Vacinas

Religião, política e fake news diminuem crença em vacinas

Extremismo religioso, movimentos antivacina, instabilidade política e fake news estão impactando a confiança nas vacinas em diversas regiões do mundo

Vacinas contra a Covid-19 estão em fase de testes - Eva Hambach / AFP

Extremismo religioso, movimentos antivacina, instabilidade política e fake news estão impactando a confiança nas vacinas em diversas regiões do mundo, mostra uma pesquisa publicada nesta quinta (10), na revista científica The Lancet.

O estudo usa dados de questionários respondidos por 284.381 pessoas de 149 países.
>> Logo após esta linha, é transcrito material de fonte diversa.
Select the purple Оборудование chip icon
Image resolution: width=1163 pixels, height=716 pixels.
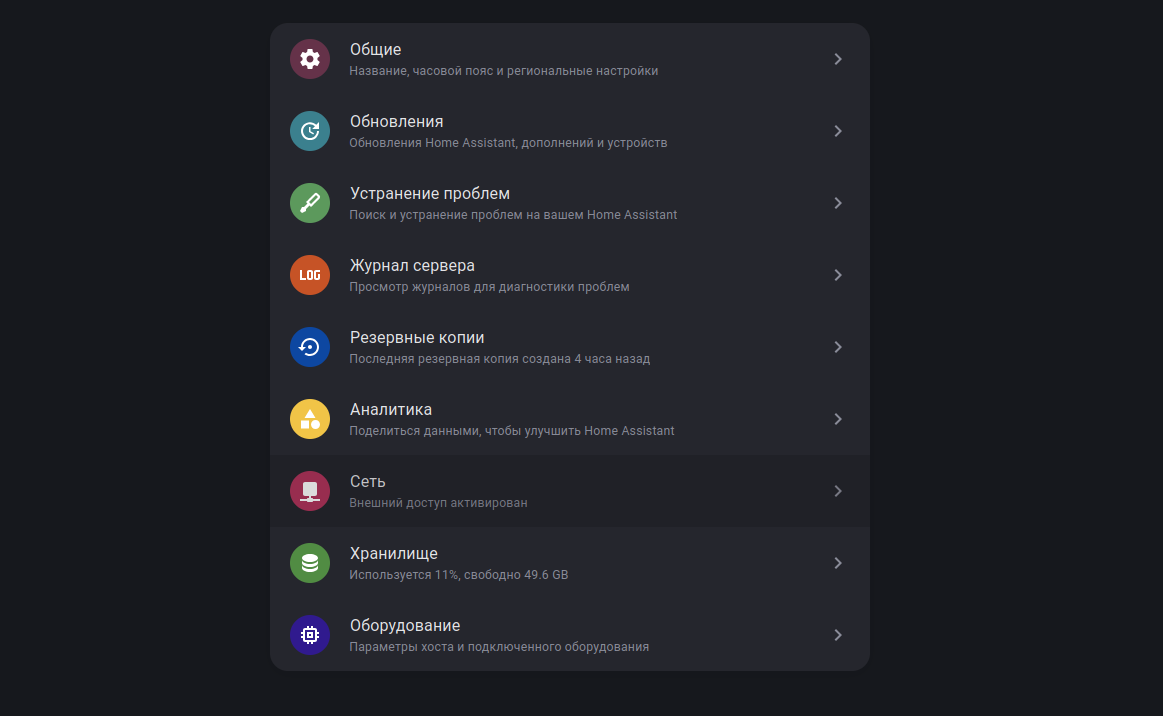310,634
Para algumas nações, as informações revelam a evolução da confiança nas imunizações entre 2015 e 2019.

As Filipinas, por exemplo, faziam parte dos dez países com mais confiança nas imunizações em 2015, posição que derreteu recentemente. Os autores do estudo relacionam a perda de confiança ao medo gerado pela vacina da dengue feita pela Sanofi. Após o lançamento do produto, a farmacêutica afirmou que ele poderia trazer risco a pessoas não expostas anteriormente ao vírus. O temor pode ter afetado o resto do calendário vacinal no país.
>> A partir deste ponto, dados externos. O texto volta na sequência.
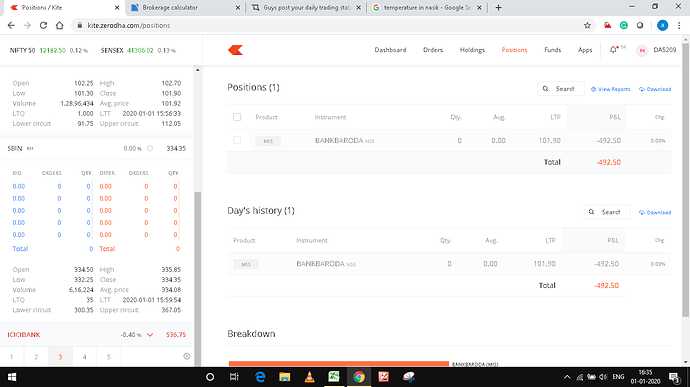Image resolution: width=690 pixels, height=387 pixels.
Task: Expand ICICIBANK with its red chevron
Action: coord(150,335)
Também na Indonésia houve uma queda acentuada. Segundo a pesquisa, isso foi provocado, em parte, por líderes muçulmanos que questionaram a segurança das vacinas de sarampo, caxumba e rubéola e instituíram uma fátua (decreto religioso) declarando proibição da vacinação.

Mas, de modo geral, a análise dos pesquisadores não encontrou representativa associação entre religião (e também renda) e aceitação de vacinas.
Afeganistão, Paquistão e Coreia do Sul são alguns dos outros países que apresentaram queda geral na confiança em vacinas, considerando pontos como segurança, importância e eficácia.

Ao mesmo tempo, os pesquisadores viram, no período, crescimento da confiança em imunizações no México, na Polônia, na Romênia, na Tailândia, na Índia e na França.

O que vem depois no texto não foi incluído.